The invited guests and the lucky early birds who managed to register successfully witnessed an extraordinary event. The conference centre at the Kampala Serena Hotel was with filled with key media personalities, journalists, social media influencers, ICT experts, scholars and representatives from a wide range of civil society organisations and government institutions.
The format of the annual conference aims at facilitating a constructive exchange on the opportunities and challenges of the growing social media sphere with a specific focus on the societal and political implications. Through expert inputs, plenary discussions and breakaway panels different dimensions of the topic are explored.
The 2016 conference started with a keynote address from Daniel Kalinaki, Managing Editor for Regional Projects and Convergence at the Nation Media Group in Nairobi and one of the most respected Uganda media practitioners. He systematically analysed the growing importance of social media in Uganda and the implications for political engagement. Kalinaki acknowledged the power of social media to drive discussions and the importance for critical voices in a democracy, stating that social media had made it easier for people to mobilize for social action.
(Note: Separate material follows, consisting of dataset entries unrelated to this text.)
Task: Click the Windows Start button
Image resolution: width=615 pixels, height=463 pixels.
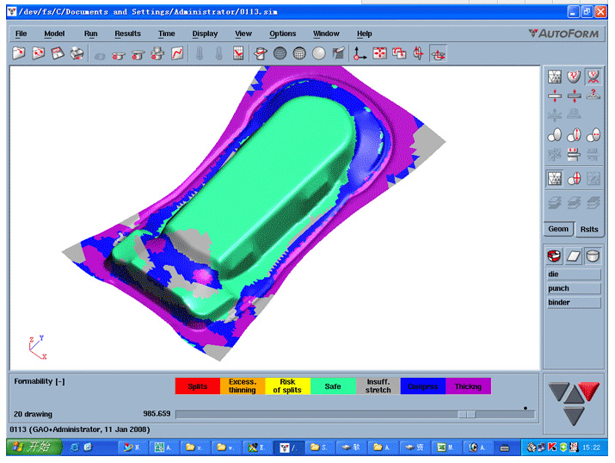Action: pyautogui.click(x=33, y=448)
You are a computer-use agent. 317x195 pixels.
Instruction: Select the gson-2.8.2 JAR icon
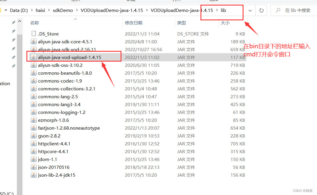34,135
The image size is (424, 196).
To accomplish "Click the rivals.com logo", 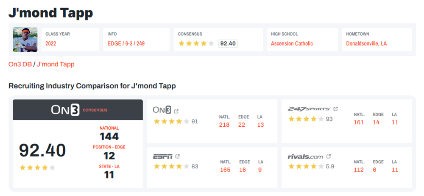I will pyautogui.click(x=305, y=156).
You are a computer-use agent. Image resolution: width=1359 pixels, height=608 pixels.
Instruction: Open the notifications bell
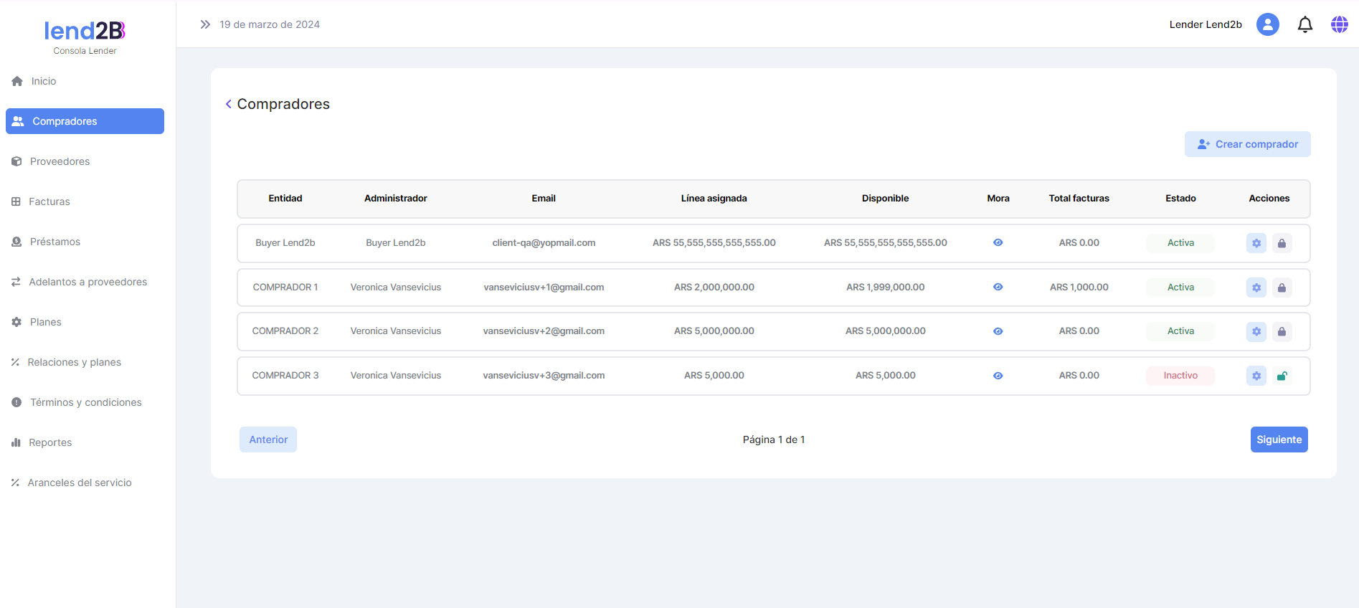point(1304,24)
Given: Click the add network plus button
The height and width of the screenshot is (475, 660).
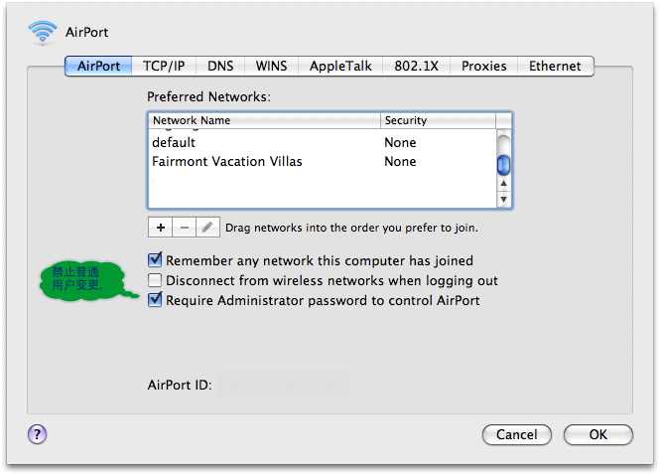Looking at the screenshot, I should (161, 228).
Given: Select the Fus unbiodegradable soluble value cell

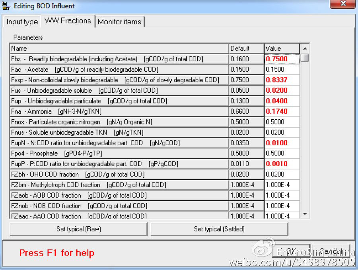Looking at the screenshot, I should tap(282, 90).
He however also emphasised that social media are not an end in themselves and concluded that “offline activism is as important, if not more, than online engagement”. (A full manuscript of the keynote address is available here.)
In altogether four breakaway panels - each of them with a selection of key experts and practitioners sharing their perspectives - participants further explored a range of topics related to social media:
1.Women and social media in Uganda: breaking barriers - but at what cost?
2.Contemporary culture and social media: Big opportunities - tough questions
3.Traditional media in the age of social media: challenges and opportunities for a Ugandan journalist today
4.Advancing good governance and service delivery through social media
The plenary discussions were dominated by questions about the positive as well as negative effects of social media with regard to democratic development and the need to empower a well-informed citizenry. In light of the recent government-ordered shutdowns of social media in Uganda the issue of regulation is a source of controversy. While the government representatives cited security concerns as a justification, other panelists - among them the renowned human rights lawyer Nicholas Opiyo - criticized the measure as a government attempt of limiting democratic space.
Despite this controversy, it was observed that government representatives and state institutions are increasingly embracing social media as a tool and platform to engage with the citizenry and enhance transparency. As Julius Mucunguzi, Communications Advisor in the Office of the Prime Minister, put it: “Government cannot afford ignore the need to engage on social media. The time for lecturing people is over. The people we serve as government want to have a say.”
A detailed conference report including a summary of all breakaway panel sessions will be published shortly.